◆ DIRECTIONS
Copy out, from the data, each line containing the string "more".

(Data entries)
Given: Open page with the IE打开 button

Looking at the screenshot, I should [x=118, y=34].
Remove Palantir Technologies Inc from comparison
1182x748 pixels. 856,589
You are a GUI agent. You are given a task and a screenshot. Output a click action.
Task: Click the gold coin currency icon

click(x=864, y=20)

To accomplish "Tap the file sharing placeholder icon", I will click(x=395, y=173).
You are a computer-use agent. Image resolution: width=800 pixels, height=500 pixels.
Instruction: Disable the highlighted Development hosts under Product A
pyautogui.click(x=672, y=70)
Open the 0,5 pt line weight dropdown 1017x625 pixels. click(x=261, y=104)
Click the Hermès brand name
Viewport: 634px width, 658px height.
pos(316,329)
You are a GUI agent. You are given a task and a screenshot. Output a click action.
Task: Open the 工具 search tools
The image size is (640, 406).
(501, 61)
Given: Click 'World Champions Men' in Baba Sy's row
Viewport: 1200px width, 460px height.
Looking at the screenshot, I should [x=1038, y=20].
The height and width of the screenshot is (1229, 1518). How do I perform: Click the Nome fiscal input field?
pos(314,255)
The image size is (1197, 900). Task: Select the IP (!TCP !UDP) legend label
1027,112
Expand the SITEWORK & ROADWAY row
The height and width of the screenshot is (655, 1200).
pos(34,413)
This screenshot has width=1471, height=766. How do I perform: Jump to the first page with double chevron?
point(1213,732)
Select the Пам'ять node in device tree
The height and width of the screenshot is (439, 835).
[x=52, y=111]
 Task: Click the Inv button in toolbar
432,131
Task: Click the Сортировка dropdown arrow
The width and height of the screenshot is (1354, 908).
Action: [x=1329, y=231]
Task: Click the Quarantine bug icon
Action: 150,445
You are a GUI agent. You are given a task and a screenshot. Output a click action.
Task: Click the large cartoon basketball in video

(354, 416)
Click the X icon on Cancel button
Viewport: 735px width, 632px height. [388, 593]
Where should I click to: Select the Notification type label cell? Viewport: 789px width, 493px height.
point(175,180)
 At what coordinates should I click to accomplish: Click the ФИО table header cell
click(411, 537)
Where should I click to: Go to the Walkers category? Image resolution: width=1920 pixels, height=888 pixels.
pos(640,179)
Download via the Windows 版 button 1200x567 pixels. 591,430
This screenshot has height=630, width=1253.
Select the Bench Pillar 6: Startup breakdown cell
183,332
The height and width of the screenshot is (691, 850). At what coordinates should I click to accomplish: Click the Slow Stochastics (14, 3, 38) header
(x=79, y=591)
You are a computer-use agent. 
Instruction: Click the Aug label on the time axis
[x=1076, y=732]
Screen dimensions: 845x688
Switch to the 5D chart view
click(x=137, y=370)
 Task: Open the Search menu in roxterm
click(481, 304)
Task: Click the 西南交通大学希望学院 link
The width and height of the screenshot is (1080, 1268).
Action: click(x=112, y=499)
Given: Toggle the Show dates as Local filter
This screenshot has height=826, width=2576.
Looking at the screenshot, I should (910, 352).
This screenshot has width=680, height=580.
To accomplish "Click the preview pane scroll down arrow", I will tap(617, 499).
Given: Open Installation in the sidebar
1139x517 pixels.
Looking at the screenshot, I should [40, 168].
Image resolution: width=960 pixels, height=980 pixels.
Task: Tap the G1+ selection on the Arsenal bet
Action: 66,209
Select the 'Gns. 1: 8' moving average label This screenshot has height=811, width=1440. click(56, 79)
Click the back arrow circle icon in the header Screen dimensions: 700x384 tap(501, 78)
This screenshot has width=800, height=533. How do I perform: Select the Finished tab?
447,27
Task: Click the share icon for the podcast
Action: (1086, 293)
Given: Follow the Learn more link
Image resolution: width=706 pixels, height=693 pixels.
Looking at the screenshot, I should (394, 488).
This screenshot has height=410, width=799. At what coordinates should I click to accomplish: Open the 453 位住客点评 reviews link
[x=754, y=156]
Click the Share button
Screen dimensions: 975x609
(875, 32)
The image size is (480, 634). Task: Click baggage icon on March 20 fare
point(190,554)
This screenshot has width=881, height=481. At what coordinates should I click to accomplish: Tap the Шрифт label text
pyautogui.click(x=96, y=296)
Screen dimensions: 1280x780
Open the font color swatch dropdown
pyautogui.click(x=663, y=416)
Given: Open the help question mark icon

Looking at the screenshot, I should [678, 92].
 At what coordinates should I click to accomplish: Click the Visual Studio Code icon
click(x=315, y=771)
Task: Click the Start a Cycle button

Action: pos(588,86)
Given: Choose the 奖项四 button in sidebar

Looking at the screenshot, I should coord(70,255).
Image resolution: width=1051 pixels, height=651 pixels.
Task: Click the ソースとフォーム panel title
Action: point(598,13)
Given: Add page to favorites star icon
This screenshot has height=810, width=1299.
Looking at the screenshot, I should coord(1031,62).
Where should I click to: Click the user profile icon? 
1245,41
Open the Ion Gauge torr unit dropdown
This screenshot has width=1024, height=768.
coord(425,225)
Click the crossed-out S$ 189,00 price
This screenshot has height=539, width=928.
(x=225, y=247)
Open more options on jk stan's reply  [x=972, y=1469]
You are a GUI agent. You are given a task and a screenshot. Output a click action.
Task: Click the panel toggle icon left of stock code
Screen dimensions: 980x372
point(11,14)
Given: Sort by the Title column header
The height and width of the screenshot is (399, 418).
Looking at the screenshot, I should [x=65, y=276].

◆ RESPONSE AREA
Given: Follow the Learn more link
Open more options on jk stan's reply  [x=972, y=1469]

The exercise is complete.